How can I malloc a dynamic buffer from byte data with ctypes?

Question

Every reference I find for creating a buffer in ctypes seems to create one of static length...
Where I'm dealing with data read from a file handled by ctypes that defines inline buffers within a struct where the length is initially unknown until read.

import ctypes

class Buffer16(ctypes.Structure):
    _fields_ = [
        ('length', ctypes.c_ushort.__ctype_be__ ),
        ('data', ctypes.c_ubyte*0 ) # to be resized via malloc
    ]

    def __new__(cls): # not executed for some reason
        b16 = ctypes.Structure.__new__(cls) # wish I could interrupt before reading the 0-length array...
        # some unknown magic here to malloc b16.data
        return b16

class Test(ctypes.Structure):
    _fields_ = [
        ('data', ctypes.c_uint.__ctype_be__ ),
        ('buf1', Buffer16 ),
        ('buf2', Buffer16 )
    ]

I can easily define the data as a c_ubyte array as read from the file, and initialize the struct with Structure.from_address(ctypes.addressof(bytedata))...
But the problem here is __new__ and __init__ don't get executed, so the buffers aren't sized appropriately.

here's some test data for an example:

>>> bytedata = (ctypes.c_ubyte*19)(*b'\x00\x04\x18\x80\x00\x04test\x00\x07testing')
>>> 
>>> testinstance = Test.from_address(ctypes.addressof(bytedata))
>>> testinstance.data # just some dummy data which is correct
268416
>>> testinstance.buf1.length # this is correct
4
>>> testinstance.buf1.data # this should be __len__ == 4
<__main__.c_ubyte_Array_0 object at 0x...>
>>> testinstance.buf2.length # this is wrong (0x7465 from b'te'), it should be 7
29797

Is there a better way that can inline malloc than from_address?
(casting is no different from from_address other than testinstance[0])
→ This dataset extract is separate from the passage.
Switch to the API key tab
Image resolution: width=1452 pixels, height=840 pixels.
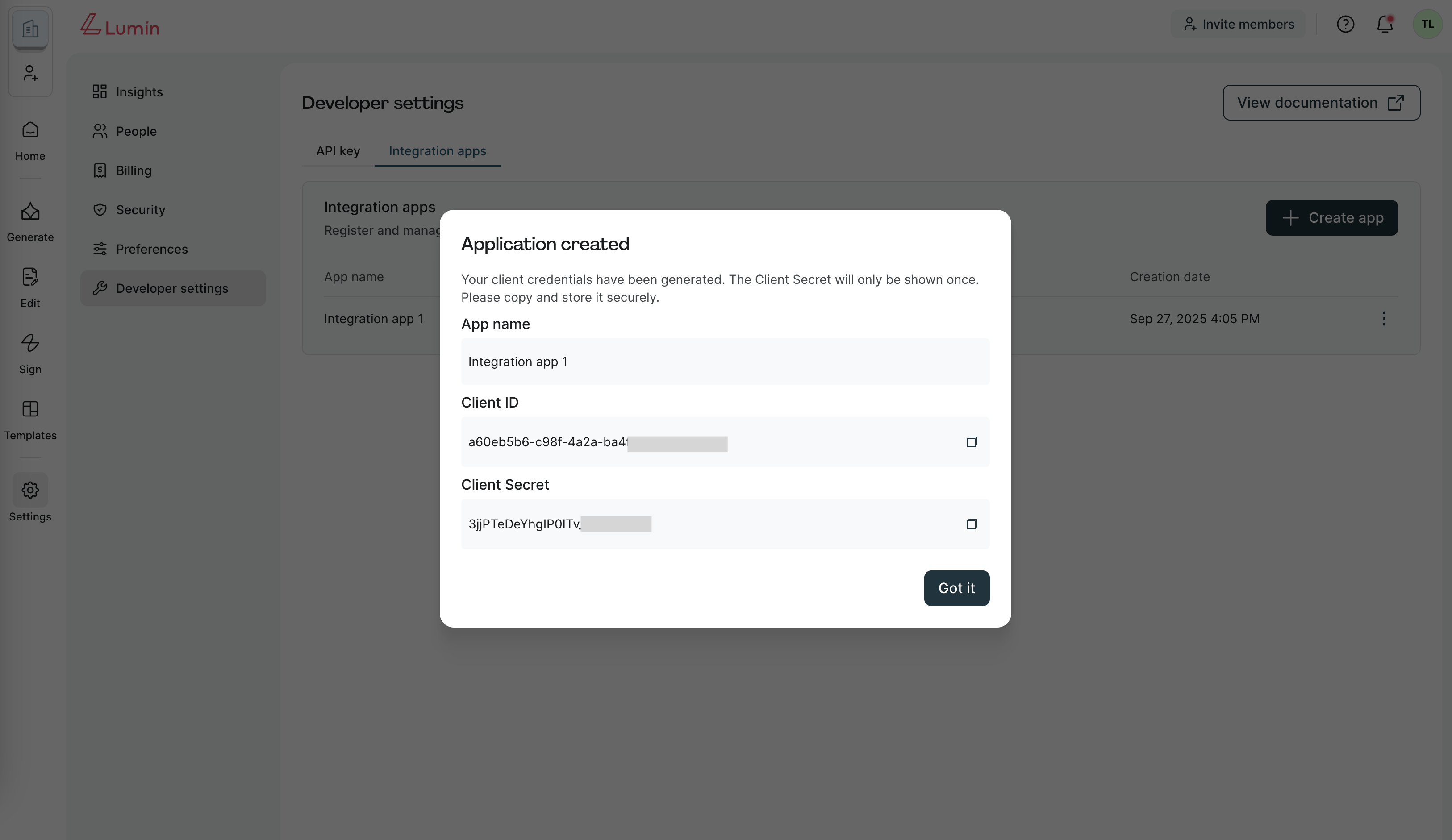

Mark Tolonen · Accepted Answer · 2021-07-13 02:42:19Z

2

You've got variable-sized data in your structure. How would you create this structure in C? Typically only the last element in a structure can be an array and C allows one index beyond the end of the structure, but in this case you have two variables.

Although it can be done in ctypes, I'll first suggest unpacking the data as you go with the struct module. If you are reading the data from a file, all you really care about is obtaining the data and the buffers and it doesn't need to be in ctypes format, nor do you need the lengths beyond their use reading the buffers:

import struct
import io

# create a file-like byte stream
filedata = io.BytesIO(b'\x00\x04\x18\x80\x00\x04test\x00\x07testing')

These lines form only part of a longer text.